BY JOHN JOHNSON/ President, Transit Workers Union Local 234
Across the nation, anti-union governors and state legislatures are seeking extensive, structural changes to weaken the bargaining power and political influence of unions. Many Republican legislatures have promoted bills intended to weaken unions. So far, they focussed on building trades and public sector unions.
Fourteen states have introduced legislation against the building-trades unions. They are restricting Project Labor Agreements, which are agreements to pay union rates on construction projects in return for labor peace. Eleven states have bills attacking prevailing wage laws. Both of these laws protect building-trades union standards.
At least 28 states passed legislation for charter-school and voucher bills that weaken public-school unions. This is part of the attack on public-sector unions. Other states, including Pennsylvania, have bills to privatize most school services, along with bills to privatize public transportation, water supply, port authorities, airport security, liquor distribution, prisons and prison medical services, Medicaid delivery, state-park vendors, kindergarten development and evaluation, and every municipal service imaginable, including even administering a state lottery.
At least 10 states have introduced so-called “paycheck protection” measures.
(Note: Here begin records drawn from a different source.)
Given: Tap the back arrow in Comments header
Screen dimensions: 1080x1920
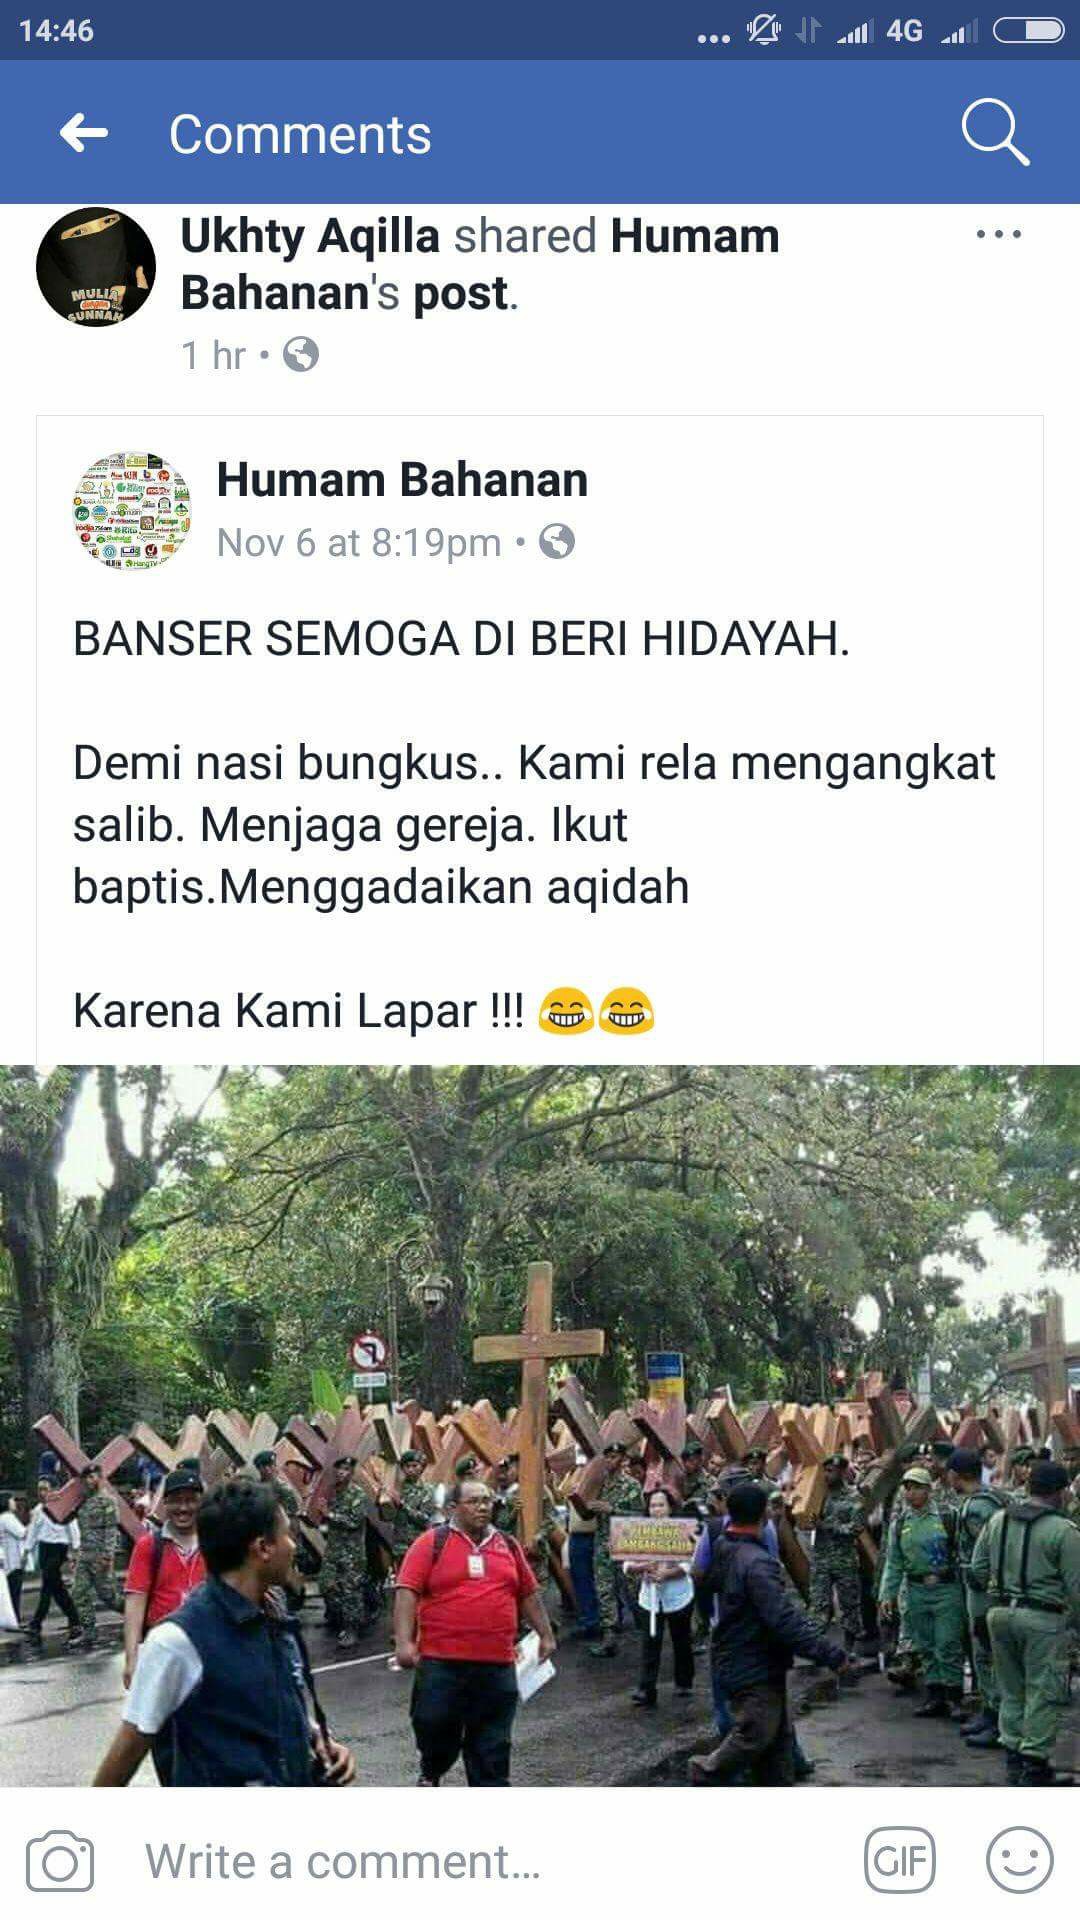Looking at the screenshot, I should 83,133.
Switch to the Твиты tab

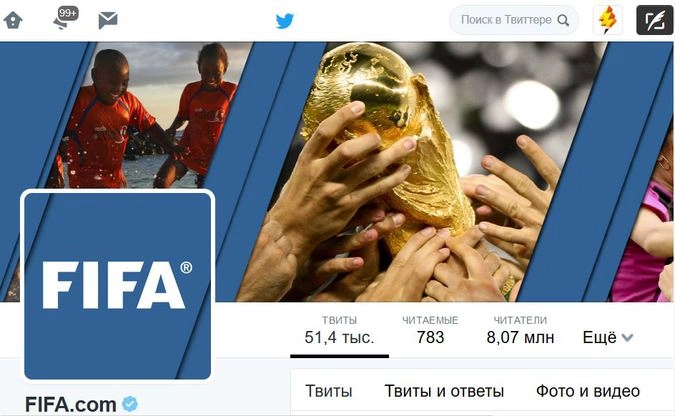click(x=329, y=391)
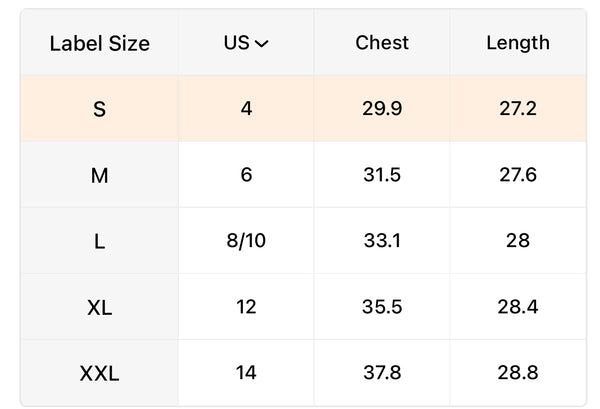Click chest value 35.5
This screenshot has height=409, width=600.
tap(382, 307)
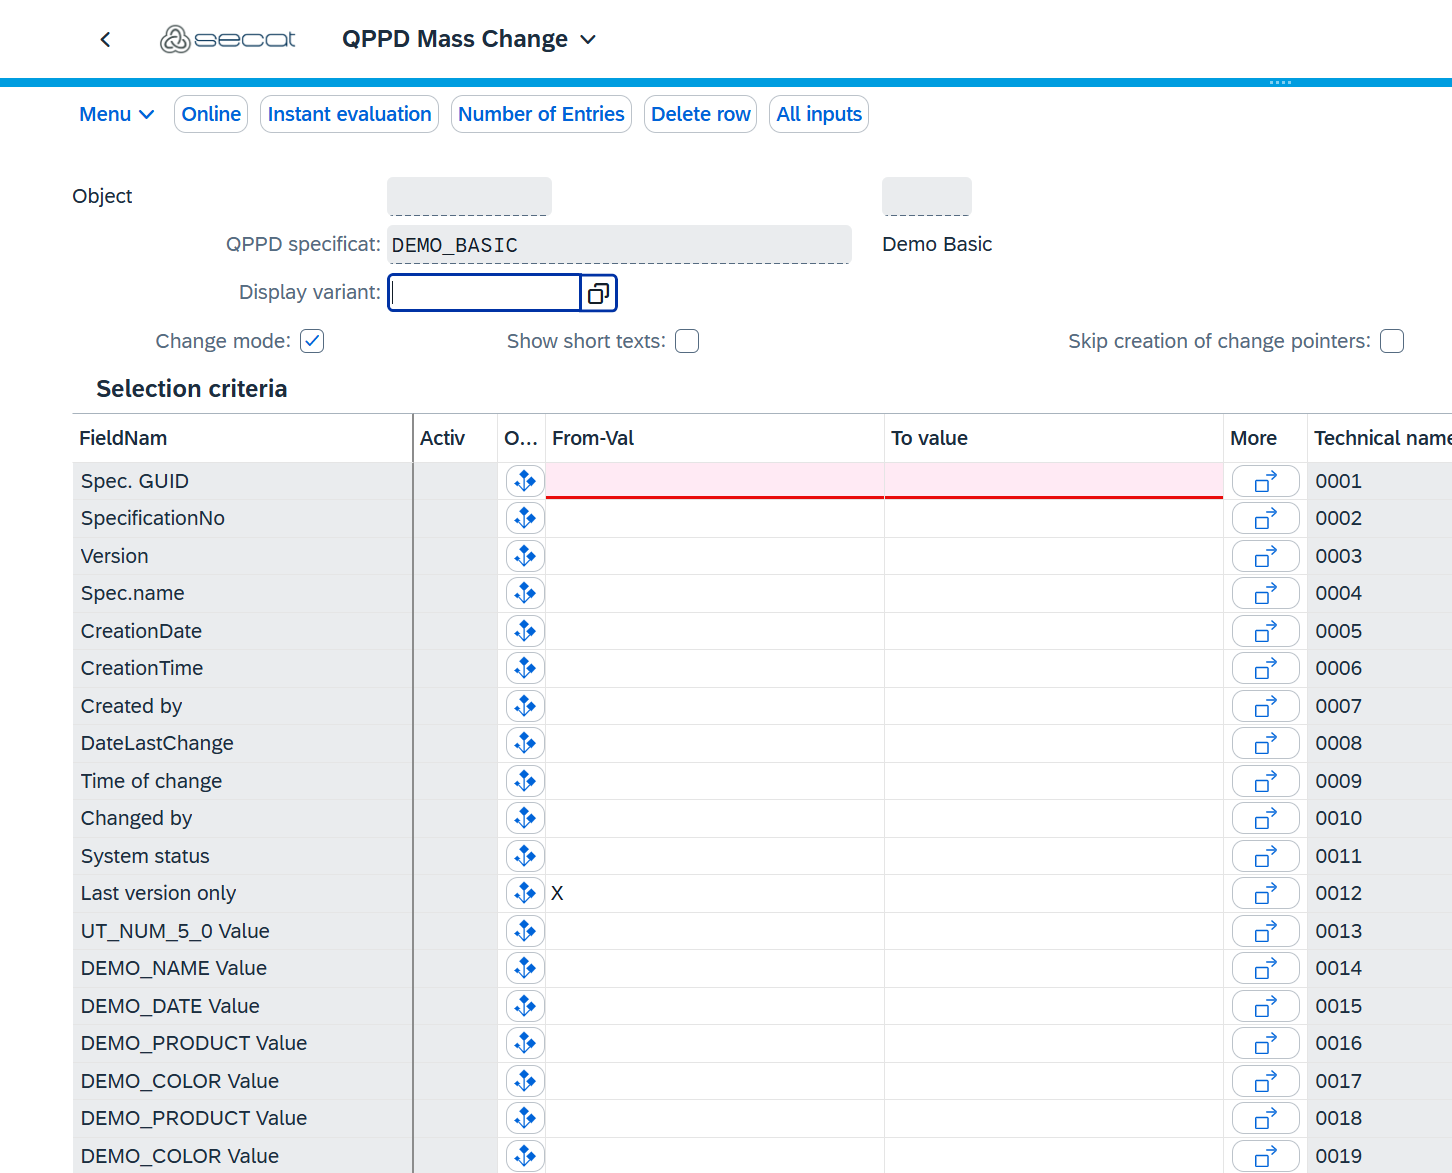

These measures are designed to limit the use of voluntary union member contributions for political purposes, while placing few, if any, restrictions on corporate political spending.
Responding to these attacks, labor is placed in a defensive position of trying to protect the gains we have struggled and fought for. While each of us as labor leaders naturally tends to focus on our own issues, we must start standing together and fight for our unions.
Our elected officials expect to hear from teachers when an education issue arises. They expect to hear from the building trades when a prevailing-wage issue comes up. They expect to hear from the UFCW when they attempt to privatize the liquor stores. But they don’t expect to hear from a transit worker on any of these issues. We all have as much to gain and lose on these issues as those who are the direct object of these attacks.
That has to change! We must start cross-lobbying.
This was my message during the Pennsylvania AFL-CIO Legislative Conference. “Cross-lobbying” means when an issue threatens one group of union workers, union members from transit, hotel and hospitality services, the building trades, city services, law enforcement, education, janitorial services and all other parts of labor speak out to legislators about them, stand up at rallies with them and do whatever it takes to help our brothers and sisters win their struggles.
Cross-lobbying means we recognize if teachers lose job security, their hard0-fought wages and benefits and the right to strike and to have a union speak for them, then our children are the ones to suffer. We have a stake in their struggle.
Cross-lobbying means we recognize if a police officer or firefighter has to fight to maintain a decent living, it affects our safety, the security of our homes and neighborhoods and the wellbeing of our family.
These are just a few examples of how the struggles of our brothers and sisters affect us. We must take these struggles personally and let them move us to action.